We're the movers and we're the shapers
We're the names in tomorrow's papers
Up to us, man, to show 'em
We were so young. We were energetic. We really believed that we were on the brink, that the ground was shifting. And it was. It did. The DSM was updated, marriage equality passed, so many things we fought for changed for the better. Many things truly did get easier for LGBT people.
And now, the right-wing is trying to roll back the clock on us. They are trying to reassert binary, black-and-white thinking, to restrict choice, and legislate away nuance.
What Sondheim knew, that the legislators of Florida, Tennessee, Utah, Iowa and Abigail Shrier do not, is that life is nothing but transitions. Life is nothing without transitions.
At key emotional moments throughout Merrily, the central trio leans into each other to say:
Here's to us.
Who's Like us.
Damn few.
Here's to us,
xx Kyle
This is just a draft.
(Right.)
Probably stinks.
(Right.)
Haven't had the time to do a polish.
(Will you sing!)Right.
Who wants to live in New York?
Who wants to worry, the dirt, the noise, the heat?

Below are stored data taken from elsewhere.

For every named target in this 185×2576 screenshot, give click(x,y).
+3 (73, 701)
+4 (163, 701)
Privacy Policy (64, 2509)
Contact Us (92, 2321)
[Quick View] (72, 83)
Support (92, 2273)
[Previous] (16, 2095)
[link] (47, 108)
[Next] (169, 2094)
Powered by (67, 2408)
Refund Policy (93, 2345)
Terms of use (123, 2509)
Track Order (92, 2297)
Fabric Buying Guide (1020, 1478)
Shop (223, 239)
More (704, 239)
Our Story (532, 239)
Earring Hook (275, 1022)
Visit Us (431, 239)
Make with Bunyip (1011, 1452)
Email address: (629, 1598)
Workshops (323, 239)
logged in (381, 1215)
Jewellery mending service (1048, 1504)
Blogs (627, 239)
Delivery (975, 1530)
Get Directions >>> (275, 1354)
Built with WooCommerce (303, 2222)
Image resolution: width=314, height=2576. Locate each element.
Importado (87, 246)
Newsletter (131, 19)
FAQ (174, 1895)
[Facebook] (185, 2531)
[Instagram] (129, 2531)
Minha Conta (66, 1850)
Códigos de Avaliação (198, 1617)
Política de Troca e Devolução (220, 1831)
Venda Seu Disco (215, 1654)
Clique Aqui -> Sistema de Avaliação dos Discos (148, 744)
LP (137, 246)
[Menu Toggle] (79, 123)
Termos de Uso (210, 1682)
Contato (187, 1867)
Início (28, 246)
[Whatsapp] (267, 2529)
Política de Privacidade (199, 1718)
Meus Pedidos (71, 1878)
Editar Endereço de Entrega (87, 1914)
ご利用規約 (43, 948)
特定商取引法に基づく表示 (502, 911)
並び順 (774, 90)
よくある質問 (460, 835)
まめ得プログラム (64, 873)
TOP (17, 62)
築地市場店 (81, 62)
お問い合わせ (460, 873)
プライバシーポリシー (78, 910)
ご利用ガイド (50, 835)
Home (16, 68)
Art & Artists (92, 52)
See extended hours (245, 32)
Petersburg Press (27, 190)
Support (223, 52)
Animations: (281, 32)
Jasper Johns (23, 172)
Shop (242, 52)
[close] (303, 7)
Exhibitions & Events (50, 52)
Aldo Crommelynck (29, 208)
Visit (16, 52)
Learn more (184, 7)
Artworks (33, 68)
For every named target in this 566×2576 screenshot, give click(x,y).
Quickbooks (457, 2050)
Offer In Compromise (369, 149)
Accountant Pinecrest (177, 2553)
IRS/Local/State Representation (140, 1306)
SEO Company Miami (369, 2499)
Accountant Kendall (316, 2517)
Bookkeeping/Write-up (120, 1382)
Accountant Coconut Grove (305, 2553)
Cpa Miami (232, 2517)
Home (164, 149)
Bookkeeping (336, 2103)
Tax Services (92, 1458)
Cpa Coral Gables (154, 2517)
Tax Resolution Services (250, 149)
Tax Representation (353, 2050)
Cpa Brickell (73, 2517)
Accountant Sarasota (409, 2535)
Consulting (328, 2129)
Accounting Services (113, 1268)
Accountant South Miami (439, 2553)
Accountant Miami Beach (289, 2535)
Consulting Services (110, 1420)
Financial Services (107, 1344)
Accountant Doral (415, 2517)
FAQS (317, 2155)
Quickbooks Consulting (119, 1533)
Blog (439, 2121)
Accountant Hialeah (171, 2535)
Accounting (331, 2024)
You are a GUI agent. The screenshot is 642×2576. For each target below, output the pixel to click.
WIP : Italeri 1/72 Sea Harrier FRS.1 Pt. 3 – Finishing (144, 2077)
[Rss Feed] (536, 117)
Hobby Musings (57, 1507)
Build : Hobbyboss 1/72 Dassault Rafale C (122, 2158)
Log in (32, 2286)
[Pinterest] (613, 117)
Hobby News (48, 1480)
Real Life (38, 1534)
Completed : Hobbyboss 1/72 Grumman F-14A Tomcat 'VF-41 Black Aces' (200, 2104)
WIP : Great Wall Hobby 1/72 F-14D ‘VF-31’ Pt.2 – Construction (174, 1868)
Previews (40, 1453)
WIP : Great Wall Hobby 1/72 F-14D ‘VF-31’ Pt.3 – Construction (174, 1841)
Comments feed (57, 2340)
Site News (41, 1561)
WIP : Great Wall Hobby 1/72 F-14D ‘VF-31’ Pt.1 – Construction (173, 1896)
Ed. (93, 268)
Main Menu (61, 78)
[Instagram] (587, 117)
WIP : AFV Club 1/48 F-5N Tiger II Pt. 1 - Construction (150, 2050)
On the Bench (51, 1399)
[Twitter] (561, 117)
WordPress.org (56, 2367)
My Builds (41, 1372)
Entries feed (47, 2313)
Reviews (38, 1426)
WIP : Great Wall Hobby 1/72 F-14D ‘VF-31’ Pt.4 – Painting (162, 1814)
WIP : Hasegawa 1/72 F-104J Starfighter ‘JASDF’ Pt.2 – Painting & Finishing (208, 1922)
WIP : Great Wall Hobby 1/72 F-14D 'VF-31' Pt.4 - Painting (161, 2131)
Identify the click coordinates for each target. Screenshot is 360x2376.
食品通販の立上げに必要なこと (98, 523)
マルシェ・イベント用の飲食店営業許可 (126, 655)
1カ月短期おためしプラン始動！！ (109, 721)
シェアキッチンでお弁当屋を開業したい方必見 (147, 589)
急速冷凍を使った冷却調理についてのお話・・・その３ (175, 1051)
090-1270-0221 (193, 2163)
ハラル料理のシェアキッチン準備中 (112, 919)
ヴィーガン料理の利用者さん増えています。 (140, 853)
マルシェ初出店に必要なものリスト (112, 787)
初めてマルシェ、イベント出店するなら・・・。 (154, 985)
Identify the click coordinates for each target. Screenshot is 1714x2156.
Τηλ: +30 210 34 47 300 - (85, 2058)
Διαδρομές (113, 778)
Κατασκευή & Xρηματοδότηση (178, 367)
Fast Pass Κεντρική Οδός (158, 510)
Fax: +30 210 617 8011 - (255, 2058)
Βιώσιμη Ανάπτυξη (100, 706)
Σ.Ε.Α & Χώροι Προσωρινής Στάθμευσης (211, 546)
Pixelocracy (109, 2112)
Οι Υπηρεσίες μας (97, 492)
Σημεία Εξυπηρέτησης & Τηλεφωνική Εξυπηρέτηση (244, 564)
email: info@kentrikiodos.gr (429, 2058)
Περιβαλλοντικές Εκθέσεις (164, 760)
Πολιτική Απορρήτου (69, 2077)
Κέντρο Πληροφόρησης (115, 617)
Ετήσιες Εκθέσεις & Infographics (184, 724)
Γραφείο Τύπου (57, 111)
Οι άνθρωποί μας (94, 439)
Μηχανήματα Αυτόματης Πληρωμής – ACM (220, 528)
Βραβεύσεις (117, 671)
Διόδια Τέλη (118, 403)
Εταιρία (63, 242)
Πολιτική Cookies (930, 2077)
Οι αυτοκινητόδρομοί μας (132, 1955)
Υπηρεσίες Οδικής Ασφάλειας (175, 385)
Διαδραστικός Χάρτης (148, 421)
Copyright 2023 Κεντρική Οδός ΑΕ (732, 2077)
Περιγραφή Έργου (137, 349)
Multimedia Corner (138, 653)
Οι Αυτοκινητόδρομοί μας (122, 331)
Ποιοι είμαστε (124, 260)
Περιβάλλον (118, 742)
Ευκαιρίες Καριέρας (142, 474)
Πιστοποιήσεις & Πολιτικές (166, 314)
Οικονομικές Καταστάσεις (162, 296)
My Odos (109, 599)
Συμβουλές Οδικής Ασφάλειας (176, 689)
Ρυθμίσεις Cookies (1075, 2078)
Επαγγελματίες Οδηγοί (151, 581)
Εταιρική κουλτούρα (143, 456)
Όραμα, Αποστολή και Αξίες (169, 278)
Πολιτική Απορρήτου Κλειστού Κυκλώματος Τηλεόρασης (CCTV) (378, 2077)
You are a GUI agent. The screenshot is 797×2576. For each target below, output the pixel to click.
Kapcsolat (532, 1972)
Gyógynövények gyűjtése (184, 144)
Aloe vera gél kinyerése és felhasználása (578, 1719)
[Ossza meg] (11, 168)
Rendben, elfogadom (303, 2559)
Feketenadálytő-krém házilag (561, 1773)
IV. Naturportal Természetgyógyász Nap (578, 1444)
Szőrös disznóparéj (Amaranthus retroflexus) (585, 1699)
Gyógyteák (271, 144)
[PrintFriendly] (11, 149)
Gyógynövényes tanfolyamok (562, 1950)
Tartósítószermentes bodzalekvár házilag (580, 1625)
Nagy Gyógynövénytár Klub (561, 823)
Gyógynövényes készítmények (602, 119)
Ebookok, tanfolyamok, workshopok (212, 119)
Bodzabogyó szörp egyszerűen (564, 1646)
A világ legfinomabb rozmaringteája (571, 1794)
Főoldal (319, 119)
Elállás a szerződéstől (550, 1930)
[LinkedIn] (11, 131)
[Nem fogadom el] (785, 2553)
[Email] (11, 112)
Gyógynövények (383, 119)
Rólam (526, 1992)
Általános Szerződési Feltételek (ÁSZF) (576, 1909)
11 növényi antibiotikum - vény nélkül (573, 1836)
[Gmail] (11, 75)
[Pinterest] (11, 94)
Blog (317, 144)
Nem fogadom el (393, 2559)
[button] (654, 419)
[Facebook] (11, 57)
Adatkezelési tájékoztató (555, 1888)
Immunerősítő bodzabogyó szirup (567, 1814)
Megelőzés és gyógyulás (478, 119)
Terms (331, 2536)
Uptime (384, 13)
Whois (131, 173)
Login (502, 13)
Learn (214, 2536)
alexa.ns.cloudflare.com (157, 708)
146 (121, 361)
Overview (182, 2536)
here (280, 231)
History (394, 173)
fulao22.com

Who wants the garbage cans clanging in the street?
Suddenly I do....
—Charley (and Frank), Merrily We Roll Along
When the laptops had to go away I got a few chapters in. Reading Casey is a complete pleasure: “…I longed to tell my mom that I’d signed up for OkCupid and had spent the last few weeks emailing a girl in San Francisco something like love notes.”
Hi Kyle. Found you here through the GUT. Beautiful writing! I'm a musician and have been a Sondheim fan since high school (early 2000s) when I bought Company on CD and listened to it over and over on my discman. I only discovered Merrily about ten years later in my late twenties and it hit me over the head with its truth and beauty. My husband and I watched a filmed theatre production from London (circa 2012?) and not knowing the story, I sat there after Our Time and bawled. (Also i assume youve seen the film doc about its creation? So good!) Didn't know there was a new recording so I'm off to listen to it! I love your story of coming out and transitioning, thank you for sharing this.🧡 I'm in Canada and I feel somewhat protected from all of the anti-trans rhetoric and policies in the US, but there are politicians here with similar views and I know that protection is super-fragile and I need to pay attention.
“...life is nothing but transitions. Life is nothing without transitions.” Thank you for marking this truth and beauty.